Дифференцированное применение карбапенемов

Карбапенемы – антибиотики сверхширокого спектра действия, проявляющие активность в отношении грамположительных и грамотрицательных микроорганизмов – как аэробных, так и анаэробных. В Украине зарегистрированы два карбапенема – имипенем/циластатин и меропенем, которые выпускают в лекарственных формах для парентерального применения.

тематический номер: ИНФЕКЦИИ В ПРАКТИКЕ ВРАЧА

Несмотря на 20-летнее использование карбапенемов в медицине, уровень резистентности к ним клинически значимых бактерий остается низким. Более того, антибиотики этого класса отличаются повышенной устойчивостью к столь эффективным механизмам защиты бактерий от антибиотиков, как выработка бета-лактамаз расширенного спектра действия (БЛРС) и гиперпродукция хромосомных бета-лактамаз класса AmpC. Уникальные характеристики карбапенемов и отсутствие в ближайшей перспективе антибиотиков новых классов, способных занять во врачебном арсенале столь же важное место, – веские причины для того, чтобы попытаться разобраться, в каких клинических ситуациях следует использовать карбапенемы, какие именно и как долго.

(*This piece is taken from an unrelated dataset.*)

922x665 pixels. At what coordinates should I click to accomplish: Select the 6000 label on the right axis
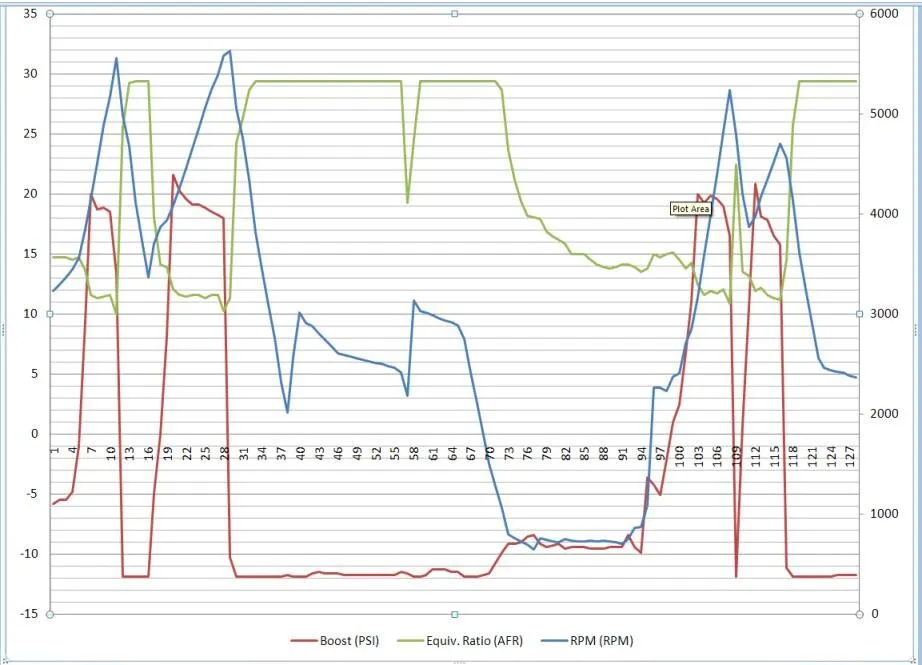tap(884, 14)
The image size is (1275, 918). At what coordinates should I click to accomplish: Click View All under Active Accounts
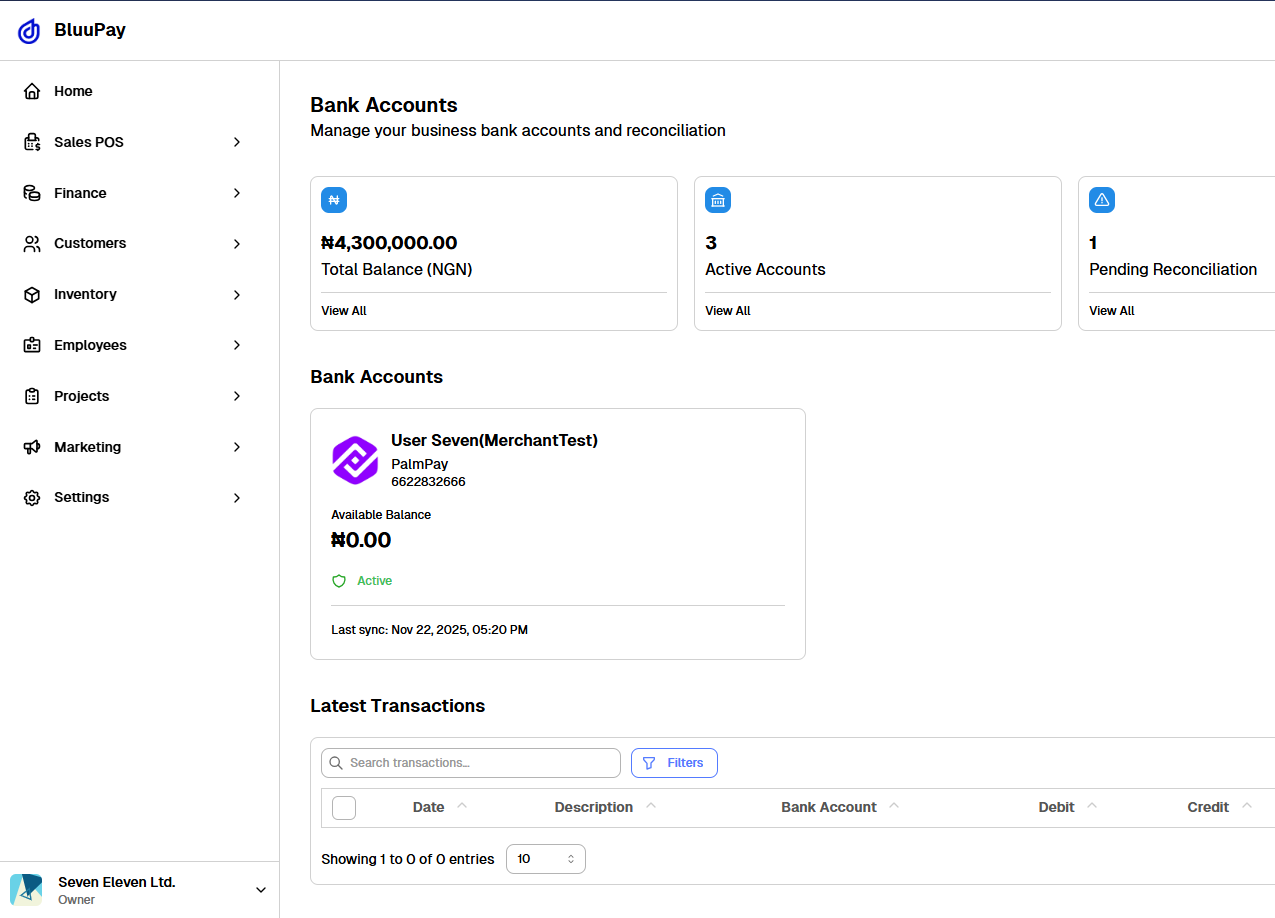728,311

Микробиологическая активность карбапенемов

Антимикробная активность имипенема и меропенема сопоставима по спектру, но различается по выраженности. Если имипенем в 2-4 раза активнее меропенема в отношении грамположительных бактерий, то в отношении микроорганизмов семейства Enterobacteriaceae и неферментирующих бактерий, напротив, активность меропенема в 4-32 раза выше таковой имипенема. Активность обоих карбапенемов примерно одинакова в отношении анаэробов.

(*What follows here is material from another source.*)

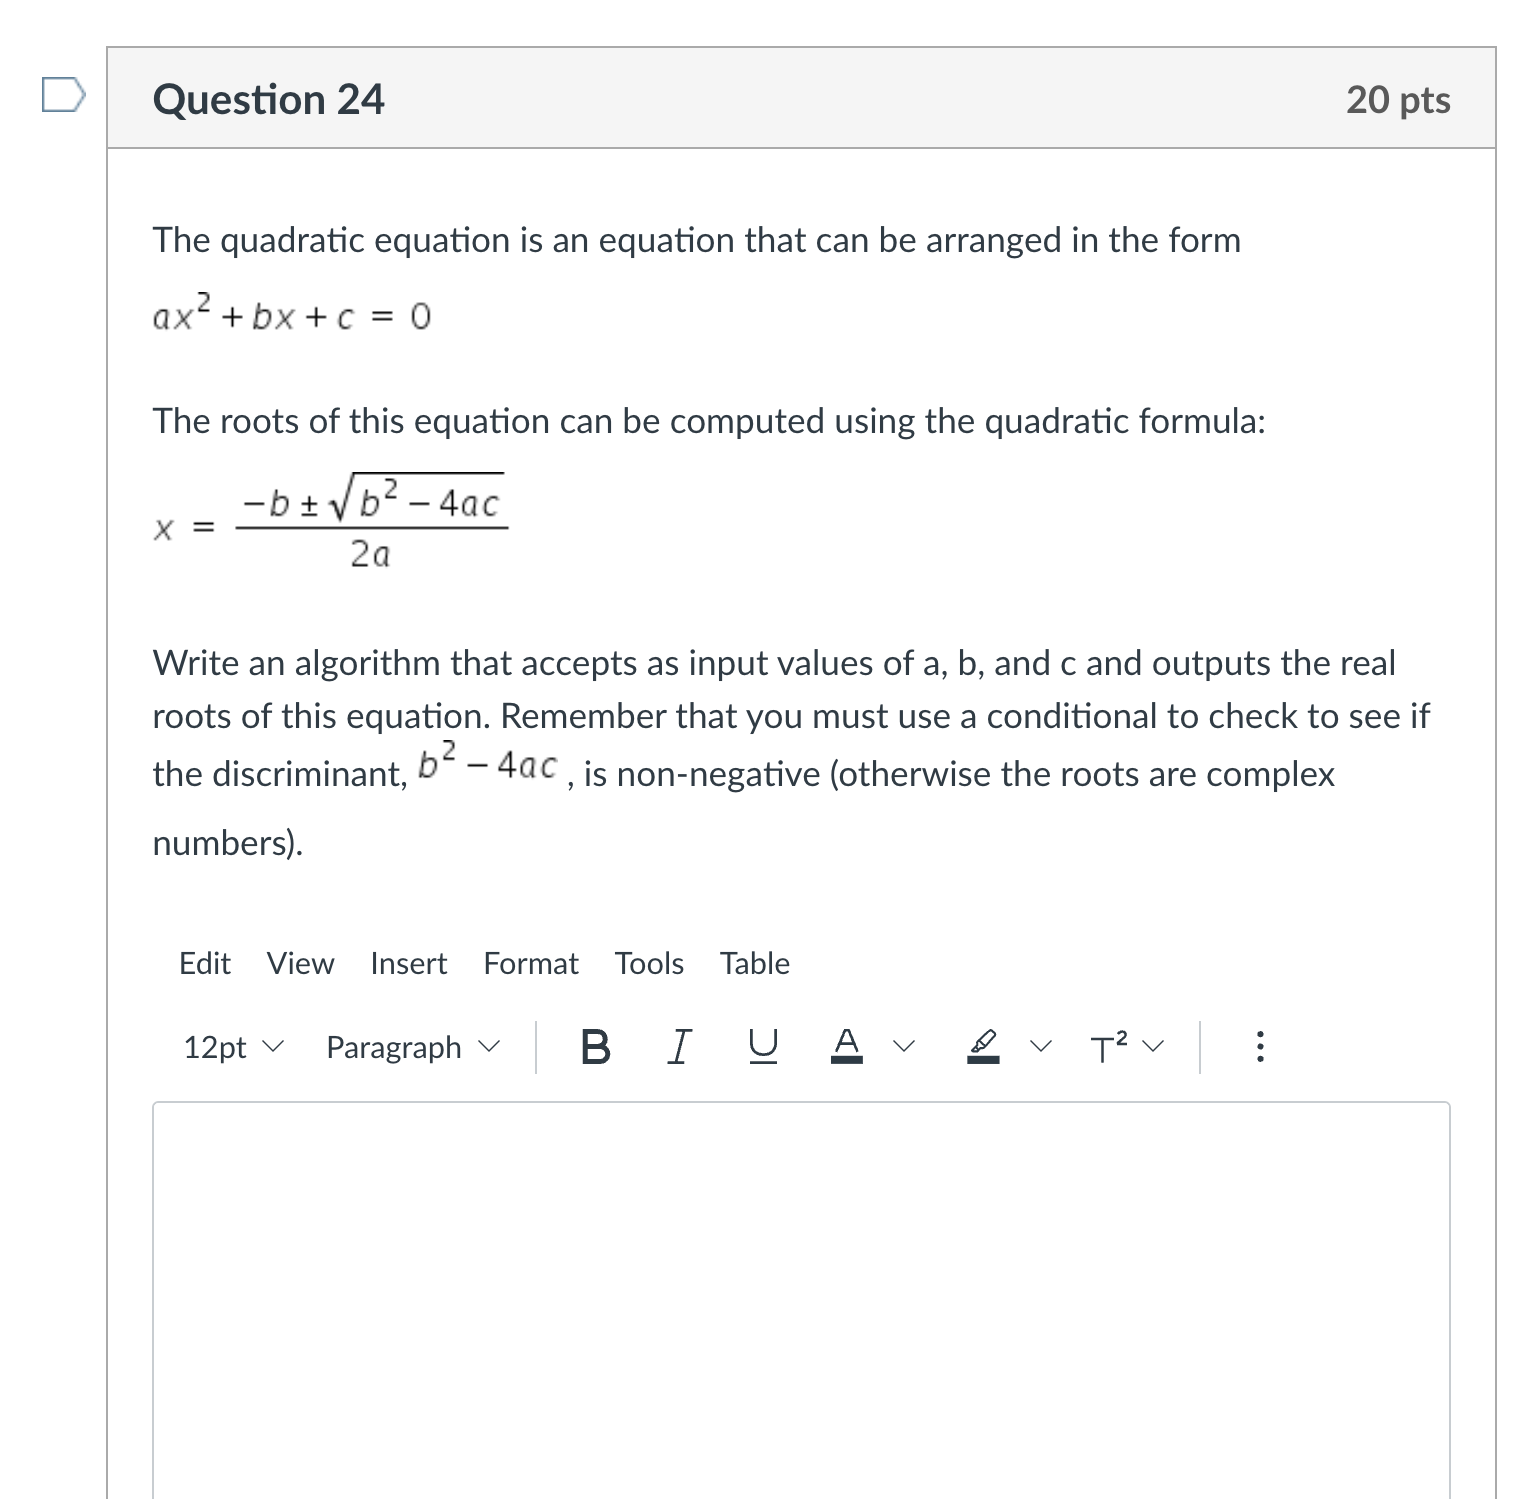
Task: Apply text color with the A icon
Action: [846, 1046]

Различия между антипсевдомонадными карбапенемами в величинах минимальных подавляющих концентраций (МПК) по отношению к определенным бактериям нельзя приравнивать к различиям чувствительности этих микроорганизмов к обоим препаратам. Например, МПК₉₀ меропенема в отношении E. coli превышала соответствующий показатель имипенема в 8,3 раза (0,06 и 0,5 мг/л соответственно), однако 100% штаммов данного микроорганизма оказались чувствительными к обоим антибиотикам. С другой стороны, активность имипенема в отношении E. faecalis превышала таковую меропенема только в 2 раза (4 и 8 мг/л соответственно). Хотя в лабораторных условиях эта разница «материализовалась» в различия чувствительности данного микроорганизма к карбапенемам (97,1% – к имипенему, 70,8% – к меропенему), клинического значения указанные различия не имеют, поскольку ни один из этих антибиотиков не является препаратом выбора при лечении энтерококковых инфекций.

Тем не менее, даже сверхширокий спектр антибактериальной активности не охватывает всех клинически значимых микроорганизмов. Одни из них (например, Stenotrophomonas maltophilia, Enterococcus faecium) обладают природной устойчивостью к карбапенемам, другие (метициллинрезистентный Staphylococcus aureus – MRSA) приобрели ее в процессе эволюции.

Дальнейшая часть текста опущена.